■ ЗАДАНИЕ 1
До какого срока сокращалась 20-летняя каторга по указу, о котором говорится в тексте о смягчении каторги?
■ ЗАДАНИЕ 2
Продолжите текст о смягчении каторги с места, где он заканчивается.

■ ТЕКСТ ДОКУМЕНТА
----
Своей смертью А. Г. Муравьева купила облегчение условий заключения для оставшихся в живых. Через два месяца из Петербурга пришло разрешение женам ежедневно видеться с мужьями у себя дома, а не жить в казематах. Затем все мужчины ежедневно по нескольку человек и в том же порядке, как в Чите, начали выходить из тюрьмы.
Примерно в то же время, в ноябре 1832 г., неожиданно был объявлен царский указ о «милости» осужденным в связи с рождением великого князя Михаила: 20-летний срок каторги сокращался до пятнадцати лет, 15-летний — до десяти, осужденные по четвертому разряду на восемь лет каторги тут же отправлялись на поселение. В числе последних восемнадцати человек из женатых были Фонвизин и Нарышкин.
----
■ ИСХОДНЫЕ ДАННЫЕ
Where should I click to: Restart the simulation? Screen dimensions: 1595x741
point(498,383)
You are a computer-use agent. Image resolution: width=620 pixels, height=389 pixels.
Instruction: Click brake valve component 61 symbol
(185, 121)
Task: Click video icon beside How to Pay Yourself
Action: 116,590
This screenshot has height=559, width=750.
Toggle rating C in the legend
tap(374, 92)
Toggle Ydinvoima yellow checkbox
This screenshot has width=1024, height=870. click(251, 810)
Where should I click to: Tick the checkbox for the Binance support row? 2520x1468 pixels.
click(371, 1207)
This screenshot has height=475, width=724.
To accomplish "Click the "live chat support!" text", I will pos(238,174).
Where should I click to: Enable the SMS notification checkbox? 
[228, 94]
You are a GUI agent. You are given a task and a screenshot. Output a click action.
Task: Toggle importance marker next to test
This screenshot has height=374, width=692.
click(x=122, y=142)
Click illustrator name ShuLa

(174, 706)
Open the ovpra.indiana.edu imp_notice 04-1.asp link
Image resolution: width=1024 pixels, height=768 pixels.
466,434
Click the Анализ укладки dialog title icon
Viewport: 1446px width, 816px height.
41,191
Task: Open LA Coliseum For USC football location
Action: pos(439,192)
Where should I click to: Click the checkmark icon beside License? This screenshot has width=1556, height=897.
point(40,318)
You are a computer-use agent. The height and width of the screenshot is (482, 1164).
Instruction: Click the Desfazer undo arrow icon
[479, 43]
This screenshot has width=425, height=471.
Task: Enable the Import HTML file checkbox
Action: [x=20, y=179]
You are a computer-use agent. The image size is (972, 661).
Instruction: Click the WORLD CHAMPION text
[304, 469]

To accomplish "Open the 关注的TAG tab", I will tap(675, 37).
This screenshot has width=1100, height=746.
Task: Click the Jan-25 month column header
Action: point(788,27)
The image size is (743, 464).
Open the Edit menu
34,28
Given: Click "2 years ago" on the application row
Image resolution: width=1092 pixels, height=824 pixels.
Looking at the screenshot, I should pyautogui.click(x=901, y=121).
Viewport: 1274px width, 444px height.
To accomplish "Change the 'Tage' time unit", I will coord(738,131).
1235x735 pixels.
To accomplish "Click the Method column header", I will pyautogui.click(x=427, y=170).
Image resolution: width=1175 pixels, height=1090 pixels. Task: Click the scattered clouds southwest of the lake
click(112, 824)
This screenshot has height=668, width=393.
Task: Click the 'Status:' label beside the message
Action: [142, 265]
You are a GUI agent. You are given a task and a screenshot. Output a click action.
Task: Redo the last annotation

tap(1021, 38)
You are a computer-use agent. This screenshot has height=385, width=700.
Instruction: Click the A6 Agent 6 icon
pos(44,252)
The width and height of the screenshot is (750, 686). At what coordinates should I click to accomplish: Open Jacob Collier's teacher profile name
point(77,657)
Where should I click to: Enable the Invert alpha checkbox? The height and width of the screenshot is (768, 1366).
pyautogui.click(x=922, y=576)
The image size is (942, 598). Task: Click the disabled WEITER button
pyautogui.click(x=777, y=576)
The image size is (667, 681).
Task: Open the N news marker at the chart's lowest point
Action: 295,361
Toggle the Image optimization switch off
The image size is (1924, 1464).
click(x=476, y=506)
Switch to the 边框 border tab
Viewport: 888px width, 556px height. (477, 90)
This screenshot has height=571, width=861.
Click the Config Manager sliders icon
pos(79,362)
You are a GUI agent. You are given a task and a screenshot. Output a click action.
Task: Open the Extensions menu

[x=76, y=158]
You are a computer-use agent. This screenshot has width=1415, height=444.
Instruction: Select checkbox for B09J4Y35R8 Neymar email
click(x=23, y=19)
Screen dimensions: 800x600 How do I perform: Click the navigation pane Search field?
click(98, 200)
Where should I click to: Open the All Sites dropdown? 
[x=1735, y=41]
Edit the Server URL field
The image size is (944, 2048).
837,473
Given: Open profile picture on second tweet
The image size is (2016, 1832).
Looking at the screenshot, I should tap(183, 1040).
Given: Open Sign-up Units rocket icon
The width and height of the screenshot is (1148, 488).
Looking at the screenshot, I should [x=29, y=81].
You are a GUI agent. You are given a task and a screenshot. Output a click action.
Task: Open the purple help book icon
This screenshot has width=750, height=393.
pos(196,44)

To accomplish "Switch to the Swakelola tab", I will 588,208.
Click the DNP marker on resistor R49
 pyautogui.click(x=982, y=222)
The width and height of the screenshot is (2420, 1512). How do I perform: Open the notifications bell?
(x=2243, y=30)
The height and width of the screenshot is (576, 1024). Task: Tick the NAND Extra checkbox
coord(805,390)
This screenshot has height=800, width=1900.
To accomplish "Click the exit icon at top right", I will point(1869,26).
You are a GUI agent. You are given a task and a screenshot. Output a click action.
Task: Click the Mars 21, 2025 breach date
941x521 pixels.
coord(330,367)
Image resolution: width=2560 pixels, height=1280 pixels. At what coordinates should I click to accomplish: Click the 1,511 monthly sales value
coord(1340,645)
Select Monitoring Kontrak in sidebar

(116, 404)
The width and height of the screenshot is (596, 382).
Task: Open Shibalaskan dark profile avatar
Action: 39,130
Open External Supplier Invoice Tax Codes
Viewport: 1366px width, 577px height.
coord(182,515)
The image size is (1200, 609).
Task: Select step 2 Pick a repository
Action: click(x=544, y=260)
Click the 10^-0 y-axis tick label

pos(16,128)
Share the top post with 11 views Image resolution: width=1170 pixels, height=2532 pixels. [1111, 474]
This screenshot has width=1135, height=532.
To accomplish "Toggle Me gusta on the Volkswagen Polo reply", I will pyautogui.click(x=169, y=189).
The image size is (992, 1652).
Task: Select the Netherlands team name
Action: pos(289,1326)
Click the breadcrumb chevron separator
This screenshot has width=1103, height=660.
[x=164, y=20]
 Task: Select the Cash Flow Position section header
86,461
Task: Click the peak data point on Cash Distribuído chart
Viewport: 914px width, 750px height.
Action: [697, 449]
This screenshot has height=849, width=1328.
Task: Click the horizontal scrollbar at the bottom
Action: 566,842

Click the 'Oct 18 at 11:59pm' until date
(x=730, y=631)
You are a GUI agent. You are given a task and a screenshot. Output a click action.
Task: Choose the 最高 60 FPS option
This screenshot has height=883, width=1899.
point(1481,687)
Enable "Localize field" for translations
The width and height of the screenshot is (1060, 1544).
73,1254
----
■ ПОЛЕ ОТВЕТА 1
До пятнадцати лет.

■ ПОЛЕ ОТВЕТА 2
Нарышкины в начале 1833 г. уехали в Курган, где уже жил Розен с семьей. Отъезд Фонвизиных задержался из-за болезни Михаила Александровича на год. Страже, сопровождавшей «преступников», выдавали особое наставление:
«— Ни на какое время не отлучаться от преступников и не оставлять их ночевать одних;
— без уважительных причин не останавливаться и не допускать преступников разговаривать с посторонними людьми или делать неприличные поступки, но следовать прямо в назначенное место».[208]
…Отставной генерал-майор Фонвизин, член Северного общества декабристов, был осужден по четвертому разряду как виновный «в умысле на цареубийство согласием, в 1817 г. изъявленным, в участии в умысле бунта принятием в тайное общество членов». Местом поселения Фонвизиных был назначен Енисейск, затем Красноярск, с 1838 г. — Тобольск.
М. А. Фонвизин был старше жены почти на двадцать лет. И вместе с тем находился под ее сильным нравственным влиянием. Это становится понятным, когда узнаешь, насколько незаурядной личностью была Наталья Дмитриевна.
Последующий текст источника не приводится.